**About this exercise**. Look through the lines below and copy each one that includes "Switch".

Collected data:
· · · ·

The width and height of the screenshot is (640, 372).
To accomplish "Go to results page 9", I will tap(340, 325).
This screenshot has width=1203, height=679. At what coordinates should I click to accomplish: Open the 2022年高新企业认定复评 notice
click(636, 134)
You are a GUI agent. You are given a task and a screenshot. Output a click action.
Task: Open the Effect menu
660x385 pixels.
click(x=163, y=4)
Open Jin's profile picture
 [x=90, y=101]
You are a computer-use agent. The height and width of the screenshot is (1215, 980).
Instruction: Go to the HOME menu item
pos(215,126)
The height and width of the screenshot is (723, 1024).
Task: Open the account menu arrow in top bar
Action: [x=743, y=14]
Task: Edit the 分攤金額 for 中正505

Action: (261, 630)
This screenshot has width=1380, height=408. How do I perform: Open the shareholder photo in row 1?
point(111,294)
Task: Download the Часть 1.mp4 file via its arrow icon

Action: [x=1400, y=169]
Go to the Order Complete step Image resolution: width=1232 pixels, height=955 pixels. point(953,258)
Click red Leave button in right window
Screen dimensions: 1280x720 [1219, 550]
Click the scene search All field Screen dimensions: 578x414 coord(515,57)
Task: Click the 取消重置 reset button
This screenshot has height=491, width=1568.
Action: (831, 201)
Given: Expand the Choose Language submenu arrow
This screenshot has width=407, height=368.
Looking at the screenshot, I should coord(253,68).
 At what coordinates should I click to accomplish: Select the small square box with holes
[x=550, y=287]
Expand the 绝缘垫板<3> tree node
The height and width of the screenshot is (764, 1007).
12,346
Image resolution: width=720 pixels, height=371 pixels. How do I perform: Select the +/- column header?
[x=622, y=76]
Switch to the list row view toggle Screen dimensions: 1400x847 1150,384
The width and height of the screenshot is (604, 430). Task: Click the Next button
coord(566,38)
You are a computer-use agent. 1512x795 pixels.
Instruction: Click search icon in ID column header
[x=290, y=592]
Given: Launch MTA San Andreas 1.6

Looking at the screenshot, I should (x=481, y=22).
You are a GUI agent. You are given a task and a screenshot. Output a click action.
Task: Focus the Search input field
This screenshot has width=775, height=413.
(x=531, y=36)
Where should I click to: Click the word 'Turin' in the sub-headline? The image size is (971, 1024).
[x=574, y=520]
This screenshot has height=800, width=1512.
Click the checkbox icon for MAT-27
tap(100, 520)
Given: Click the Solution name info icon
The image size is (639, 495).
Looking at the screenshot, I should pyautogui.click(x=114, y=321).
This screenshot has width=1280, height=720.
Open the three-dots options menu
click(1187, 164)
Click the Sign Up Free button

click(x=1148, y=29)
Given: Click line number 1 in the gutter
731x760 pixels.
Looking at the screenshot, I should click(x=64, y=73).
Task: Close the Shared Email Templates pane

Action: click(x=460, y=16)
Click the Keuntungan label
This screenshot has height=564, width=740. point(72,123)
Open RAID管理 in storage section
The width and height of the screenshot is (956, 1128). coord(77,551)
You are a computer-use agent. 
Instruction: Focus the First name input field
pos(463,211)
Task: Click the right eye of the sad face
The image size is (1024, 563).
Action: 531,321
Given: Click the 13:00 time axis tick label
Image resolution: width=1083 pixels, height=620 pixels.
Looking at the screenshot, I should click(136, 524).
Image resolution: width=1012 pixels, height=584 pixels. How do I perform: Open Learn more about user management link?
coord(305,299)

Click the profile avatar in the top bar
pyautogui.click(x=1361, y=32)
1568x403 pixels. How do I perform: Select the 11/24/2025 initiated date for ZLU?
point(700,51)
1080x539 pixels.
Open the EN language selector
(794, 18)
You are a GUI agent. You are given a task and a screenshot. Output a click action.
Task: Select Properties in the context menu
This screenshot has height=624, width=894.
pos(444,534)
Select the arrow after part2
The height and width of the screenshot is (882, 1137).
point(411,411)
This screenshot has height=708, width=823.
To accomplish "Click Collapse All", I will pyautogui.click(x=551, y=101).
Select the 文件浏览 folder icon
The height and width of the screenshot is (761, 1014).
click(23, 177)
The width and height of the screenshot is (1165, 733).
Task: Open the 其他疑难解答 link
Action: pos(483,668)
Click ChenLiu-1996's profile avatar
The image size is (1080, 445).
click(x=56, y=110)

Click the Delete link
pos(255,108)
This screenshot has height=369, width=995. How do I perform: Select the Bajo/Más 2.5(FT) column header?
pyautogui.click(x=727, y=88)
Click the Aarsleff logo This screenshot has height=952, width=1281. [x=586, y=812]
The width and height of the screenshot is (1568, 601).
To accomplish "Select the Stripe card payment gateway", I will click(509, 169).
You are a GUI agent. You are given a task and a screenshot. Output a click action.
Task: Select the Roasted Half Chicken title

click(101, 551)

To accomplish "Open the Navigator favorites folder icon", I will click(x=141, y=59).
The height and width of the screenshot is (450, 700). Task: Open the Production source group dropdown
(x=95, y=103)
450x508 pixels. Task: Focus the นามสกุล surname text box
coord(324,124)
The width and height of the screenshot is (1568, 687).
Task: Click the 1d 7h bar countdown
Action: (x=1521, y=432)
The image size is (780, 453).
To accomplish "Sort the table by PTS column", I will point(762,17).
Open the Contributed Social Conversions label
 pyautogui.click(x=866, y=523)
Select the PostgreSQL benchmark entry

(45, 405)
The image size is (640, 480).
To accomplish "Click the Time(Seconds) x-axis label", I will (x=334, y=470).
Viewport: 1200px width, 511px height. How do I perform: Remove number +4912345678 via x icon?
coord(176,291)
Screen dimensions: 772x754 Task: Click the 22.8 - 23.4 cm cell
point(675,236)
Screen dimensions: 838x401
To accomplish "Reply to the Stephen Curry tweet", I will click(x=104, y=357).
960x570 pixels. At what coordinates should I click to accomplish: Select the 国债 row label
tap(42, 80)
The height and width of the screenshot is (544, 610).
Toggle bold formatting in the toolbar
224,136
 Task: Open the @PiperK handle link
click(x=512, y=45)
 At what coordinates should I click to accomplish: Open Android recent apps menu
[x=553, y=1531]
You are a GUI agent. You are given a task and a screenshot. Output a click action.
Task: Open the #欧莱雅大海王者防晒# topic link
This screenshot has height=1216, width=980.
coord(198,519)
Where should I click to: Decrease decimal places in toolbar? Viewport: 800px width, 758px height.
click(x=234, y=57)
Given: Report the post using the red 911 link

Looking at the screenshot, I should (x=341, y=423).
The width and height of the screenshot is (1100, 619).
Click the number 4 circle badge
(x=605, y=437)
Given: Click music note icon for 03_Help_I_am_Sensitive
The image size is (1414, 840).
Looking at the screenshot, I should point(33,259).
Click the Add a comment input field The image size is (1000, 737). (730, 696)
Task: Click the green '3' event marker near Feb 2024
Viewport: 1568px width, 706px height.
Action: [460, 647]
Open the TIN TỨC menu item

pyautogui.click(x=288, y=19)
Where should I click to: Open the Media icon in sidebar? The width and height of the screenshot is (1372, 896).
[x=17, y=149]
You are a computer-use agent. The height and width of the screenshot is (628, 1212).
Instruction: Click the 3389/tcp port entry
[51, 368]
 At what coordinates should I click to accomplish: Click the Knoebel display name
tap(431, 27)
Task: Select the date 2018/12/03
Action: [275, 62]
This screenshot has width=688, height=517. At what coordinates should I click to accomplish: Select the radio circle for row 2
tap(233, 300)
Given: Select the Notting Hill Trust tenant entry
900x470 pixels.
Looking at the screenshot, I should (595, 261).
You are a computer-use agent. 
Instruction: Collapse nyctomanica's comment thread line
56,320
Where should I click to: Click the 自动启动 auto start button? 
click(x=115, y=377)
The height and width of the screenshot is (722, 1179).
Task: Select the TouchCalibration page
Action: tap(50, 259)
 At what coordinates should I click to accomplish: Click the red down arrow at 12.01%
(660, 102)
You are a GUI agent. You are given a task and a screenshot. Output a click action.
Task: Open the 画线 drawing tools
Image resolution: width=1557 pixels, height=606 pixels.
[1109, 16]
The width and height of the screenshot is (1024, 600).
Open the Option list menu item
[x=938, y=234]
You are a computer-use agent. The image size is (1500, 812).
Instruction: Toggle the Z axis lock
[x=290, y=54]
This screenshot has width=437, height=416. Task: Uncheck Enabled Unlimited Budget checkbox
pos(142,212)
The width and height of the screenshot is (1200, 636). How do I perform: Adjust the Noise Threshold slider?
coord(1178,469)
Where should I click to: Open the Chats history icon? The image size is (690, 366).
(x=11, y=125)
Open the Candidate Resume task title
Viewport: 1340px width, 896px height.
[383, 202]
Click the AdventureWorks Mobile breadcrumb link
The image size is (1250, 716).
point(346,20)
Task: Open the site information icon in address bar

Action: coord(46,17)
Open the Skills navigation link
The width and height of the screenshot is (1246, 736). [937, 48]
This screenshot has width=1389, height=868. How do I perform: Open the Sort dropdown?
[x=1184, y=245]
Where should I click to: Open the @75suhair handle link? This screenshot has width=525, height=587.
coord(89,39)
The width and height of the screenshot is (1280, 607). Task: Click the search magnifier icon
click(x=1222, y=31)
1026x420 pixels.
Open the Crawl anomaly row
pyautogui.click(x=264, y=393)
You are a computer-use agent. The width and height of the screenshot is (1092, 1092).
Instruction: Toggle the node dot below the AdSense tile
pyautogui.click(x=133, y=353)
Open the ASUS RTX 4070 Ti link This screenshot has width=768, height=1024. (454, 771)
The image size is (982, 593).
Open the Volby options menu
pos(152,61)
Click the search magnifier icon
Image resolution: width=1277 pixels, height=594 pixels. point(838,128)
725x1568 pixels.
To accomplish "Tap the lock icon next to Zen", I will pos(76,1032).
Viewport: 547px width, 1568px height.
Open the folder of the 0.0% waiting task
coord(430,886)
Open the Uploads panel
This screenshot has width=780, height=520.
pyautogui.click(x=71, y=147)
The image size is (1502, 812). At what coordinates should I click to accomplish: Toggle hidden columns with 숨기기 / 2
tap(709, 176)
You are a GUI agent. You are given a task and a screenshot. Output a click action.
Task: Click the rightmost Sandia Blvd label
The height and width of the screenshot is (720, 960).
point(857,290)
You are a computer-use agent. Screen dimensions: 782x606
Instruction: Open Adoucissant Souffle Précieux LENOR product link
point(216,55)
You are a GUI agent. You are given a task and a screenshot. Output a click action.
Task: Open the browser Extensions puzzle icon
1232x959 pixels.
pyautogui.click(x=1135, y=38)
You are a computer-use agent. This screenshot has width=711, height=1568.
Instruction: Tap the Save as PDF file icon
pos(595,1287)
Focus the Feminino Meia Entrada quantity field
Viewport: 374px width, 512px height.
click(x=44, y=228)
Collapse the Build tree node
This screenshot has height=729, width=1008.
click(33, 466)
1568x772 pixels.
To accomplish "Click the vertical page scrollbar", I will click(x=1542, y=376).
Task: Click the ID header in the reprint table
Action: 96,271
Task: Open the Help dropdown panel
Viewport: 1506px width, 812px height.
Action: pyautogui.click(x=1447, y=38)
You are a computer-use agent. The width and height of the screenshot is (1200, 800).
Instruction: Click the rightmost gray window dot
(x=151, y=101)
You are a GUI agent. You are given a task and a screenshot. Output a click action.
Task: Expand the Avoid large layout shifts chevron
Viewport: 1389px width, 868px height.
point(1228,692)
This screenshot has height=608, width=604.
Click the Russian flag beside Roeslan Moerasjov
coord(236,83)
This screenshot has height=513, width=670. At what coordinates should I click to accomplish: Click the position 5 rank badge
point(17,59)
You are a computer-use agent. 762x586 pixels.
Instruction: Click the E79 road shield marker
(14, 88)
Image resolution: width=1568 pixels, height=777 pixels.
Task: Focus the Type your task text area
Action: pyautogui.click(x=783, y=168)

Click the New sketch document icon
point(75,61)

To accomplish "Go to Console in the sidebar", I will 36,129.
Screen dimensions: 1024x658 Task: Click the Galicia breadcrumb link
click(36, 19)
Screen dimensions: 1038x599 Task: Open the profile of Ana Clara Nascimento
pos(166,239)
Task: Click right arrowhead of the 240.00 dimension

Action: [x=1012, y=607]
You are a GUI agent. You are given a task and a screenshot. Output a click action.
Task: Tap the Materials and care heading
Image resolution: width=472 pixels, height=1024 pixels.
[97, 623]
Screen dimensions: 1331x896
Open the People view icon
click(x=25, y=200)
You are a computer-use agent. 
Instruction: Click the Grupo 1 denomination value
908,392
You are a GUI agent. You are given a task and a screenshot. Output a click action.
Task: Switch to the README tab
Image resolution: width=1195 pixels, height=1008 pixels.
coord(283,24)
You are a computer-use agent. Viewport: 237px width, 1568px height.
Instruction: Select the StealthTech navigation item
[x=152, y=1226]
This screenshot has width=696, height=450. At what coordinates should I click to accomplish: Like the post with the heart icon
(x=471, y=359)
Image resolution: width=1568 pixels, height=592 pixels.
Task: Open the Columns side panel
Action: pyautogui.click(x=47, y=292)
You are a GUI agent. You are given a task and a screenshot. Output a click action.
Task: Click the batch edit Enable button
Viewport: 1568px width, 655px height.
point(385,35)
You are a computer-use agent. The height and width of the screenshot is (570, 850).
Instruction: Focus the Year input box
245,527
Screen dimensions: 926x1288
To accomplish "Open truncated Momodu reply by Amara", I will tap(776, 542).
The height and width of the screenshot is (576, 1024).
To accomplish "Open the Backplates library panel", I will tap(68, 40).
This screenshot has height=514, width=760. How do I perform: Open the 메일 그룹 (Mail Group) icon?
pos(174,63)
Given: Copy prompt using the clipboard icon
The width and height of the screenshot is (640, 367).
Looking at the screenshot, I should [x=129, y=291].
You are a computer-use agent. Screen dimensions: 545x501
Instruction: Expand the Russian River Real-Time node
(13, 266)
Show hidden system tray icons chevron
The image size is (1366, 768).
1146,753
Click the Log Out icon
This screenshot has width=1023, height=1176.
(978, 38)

· · · ·

**Exercise response**.
Switch to the list row view toggle Screen dimensions: 1400x847 1150,384
Task: Switch to the README tab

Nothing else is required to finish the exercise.